INFORMATION START

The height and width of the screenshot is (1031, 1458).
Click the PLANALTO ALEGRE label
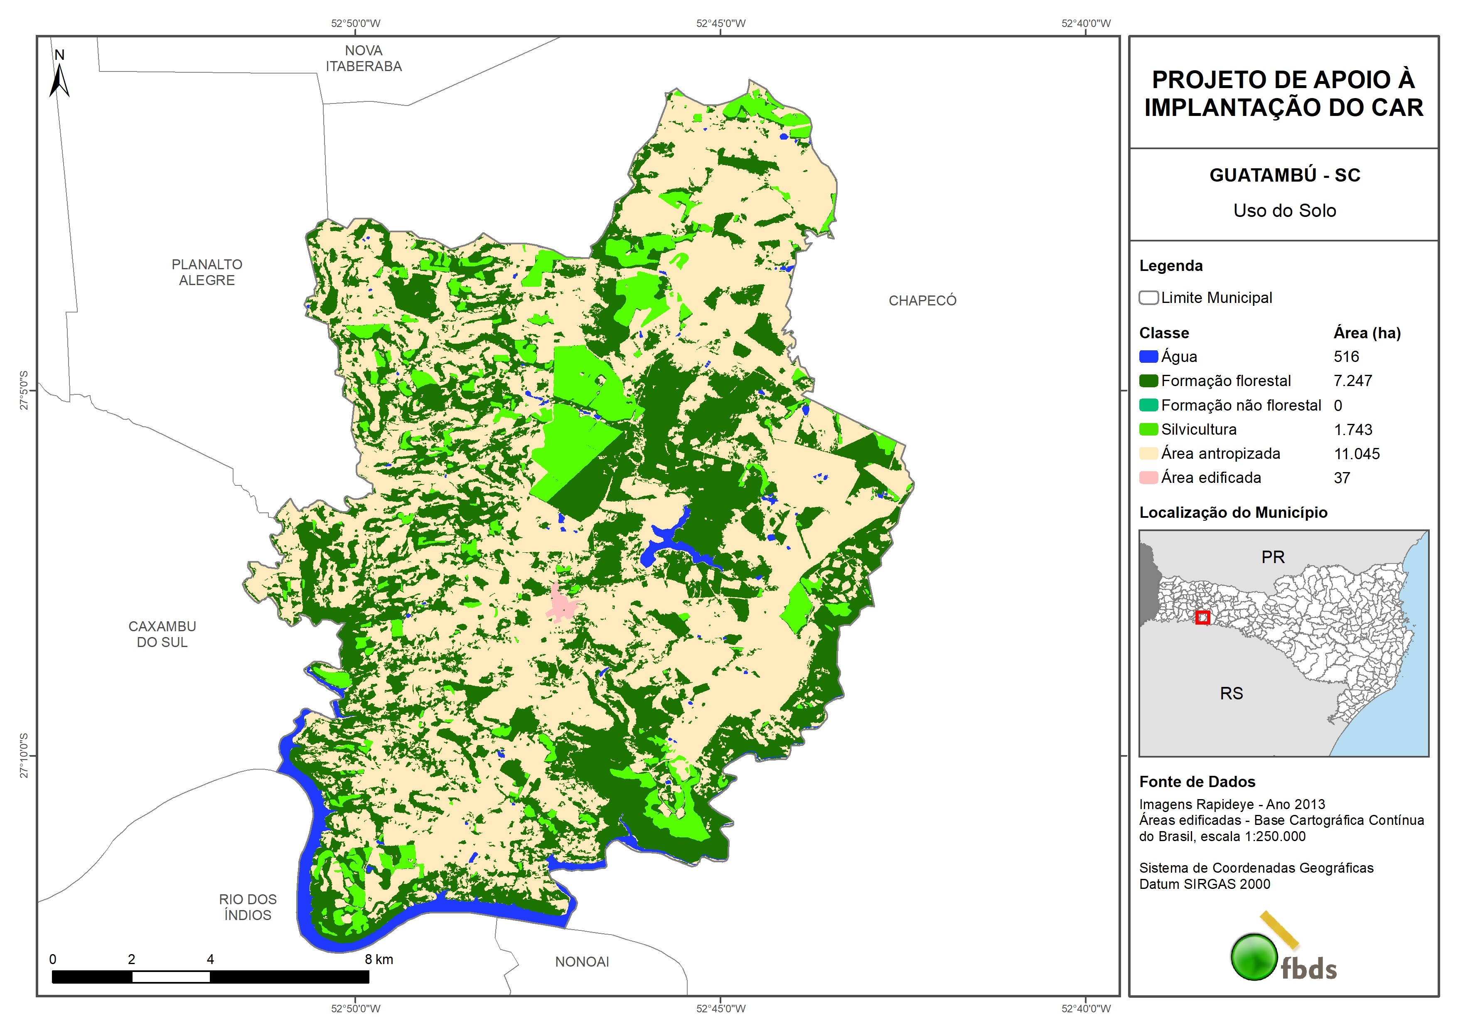pyautogui.click(x=206, y=273)
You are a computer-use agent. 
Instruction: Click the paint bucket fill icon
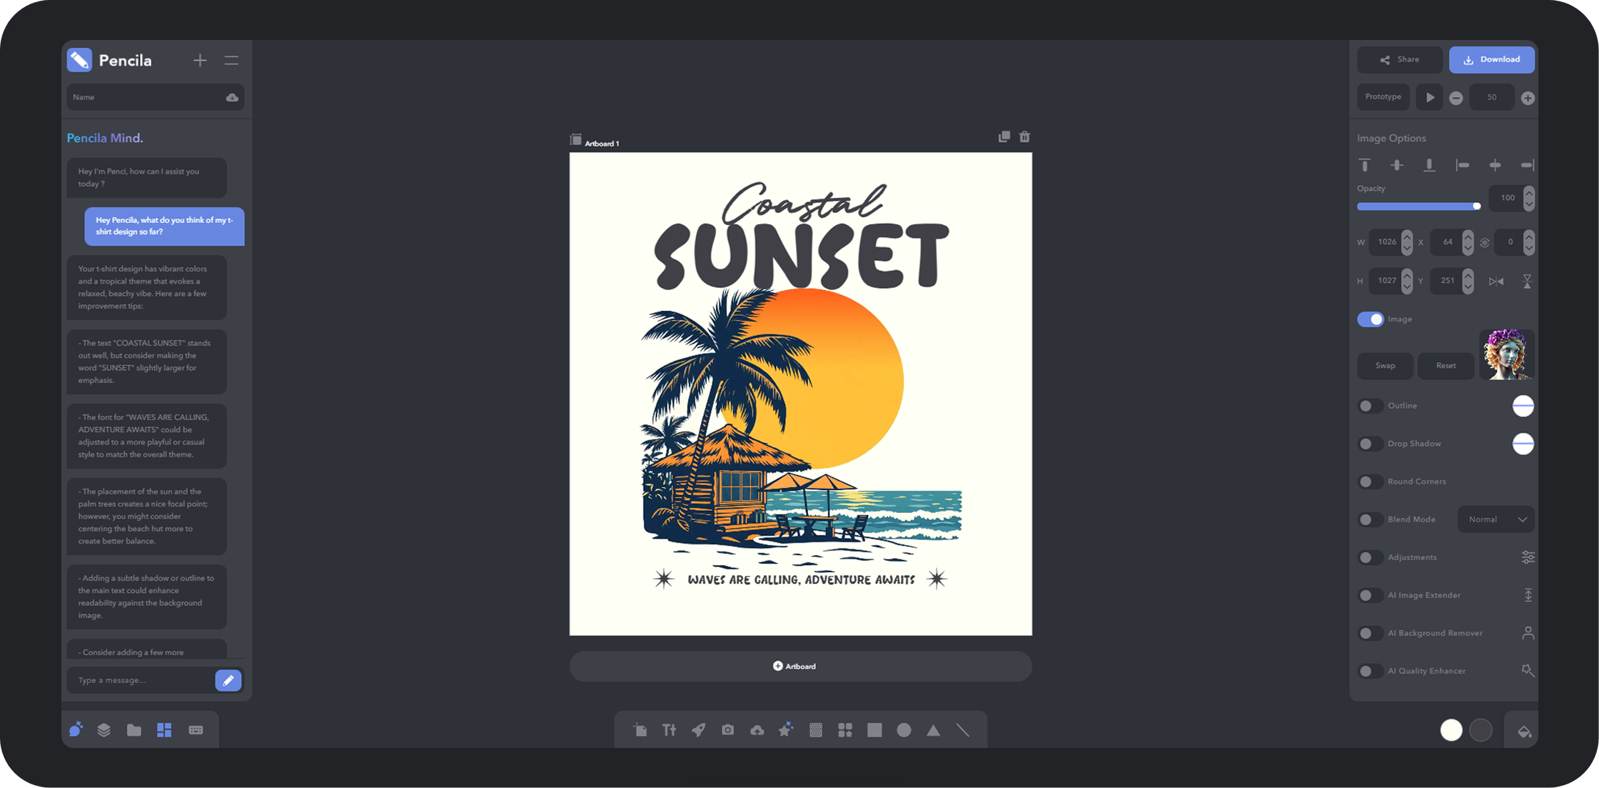[x=1523, y=731]
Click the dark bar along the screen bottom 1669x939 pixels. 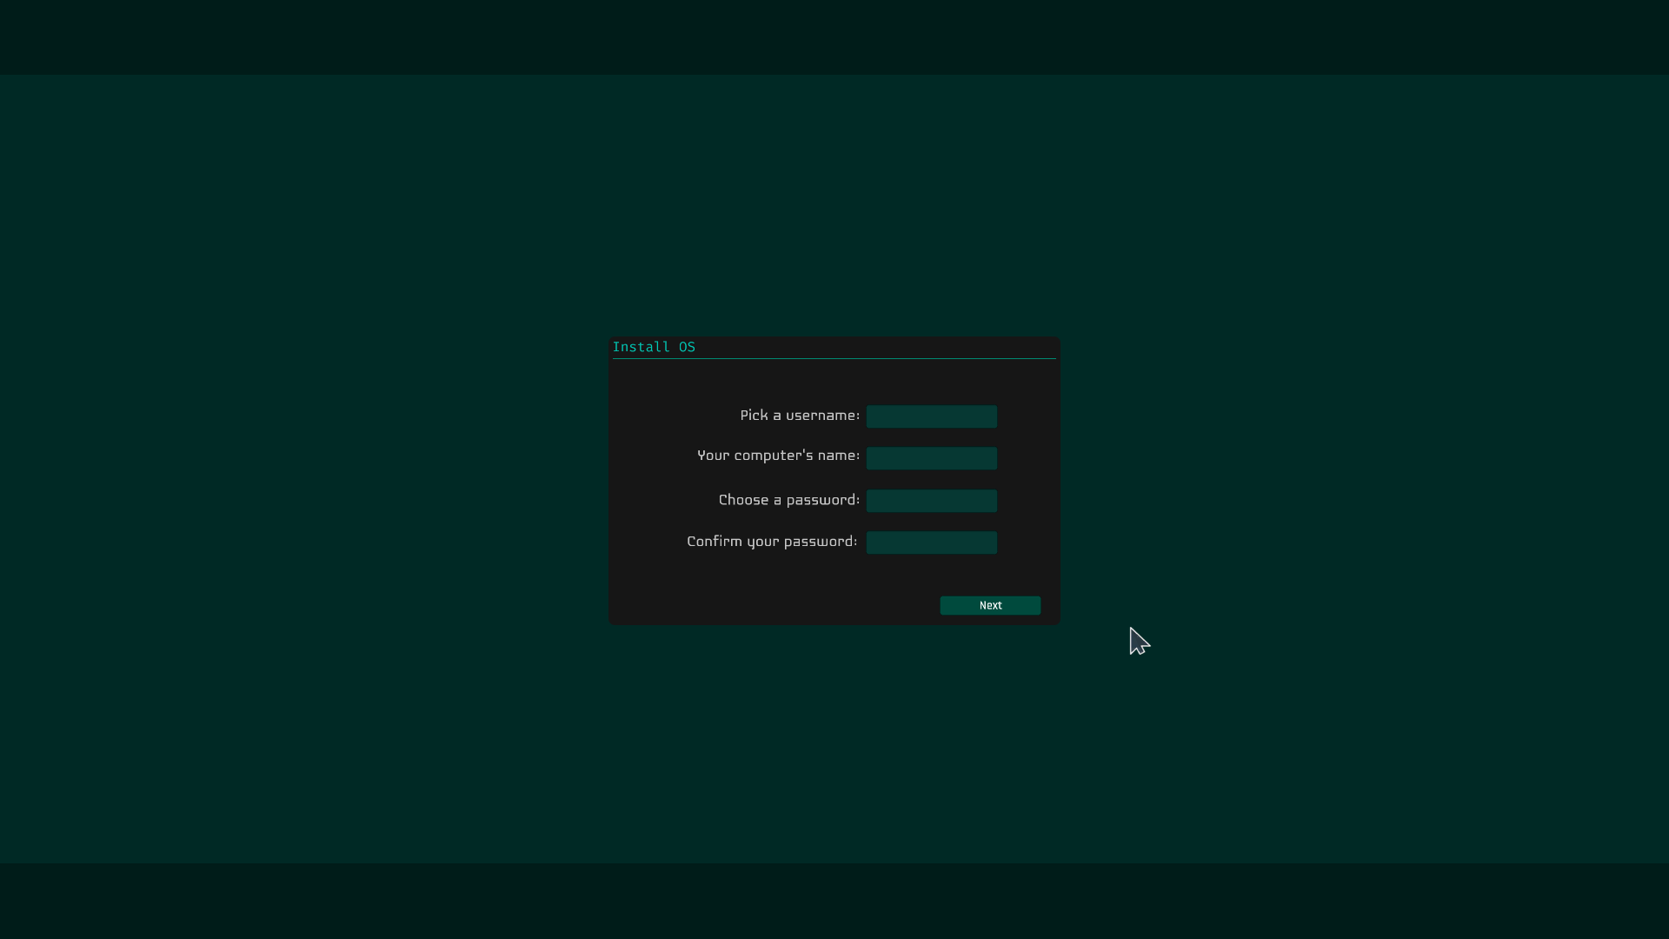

INFORMATION END

PROBLEM STATEMENT. Your answer must be an exact copy of the lines above, from the line that contains "Instruction: Click the paint bucket fill icon" through the final line, with no pictures in it.

WRITTEN SOLUTION.
Instruction: Click the paint bucket fill icon
[x=1523, y=731]
Click the dark bar along the screen bottom 1669x939 pixels. 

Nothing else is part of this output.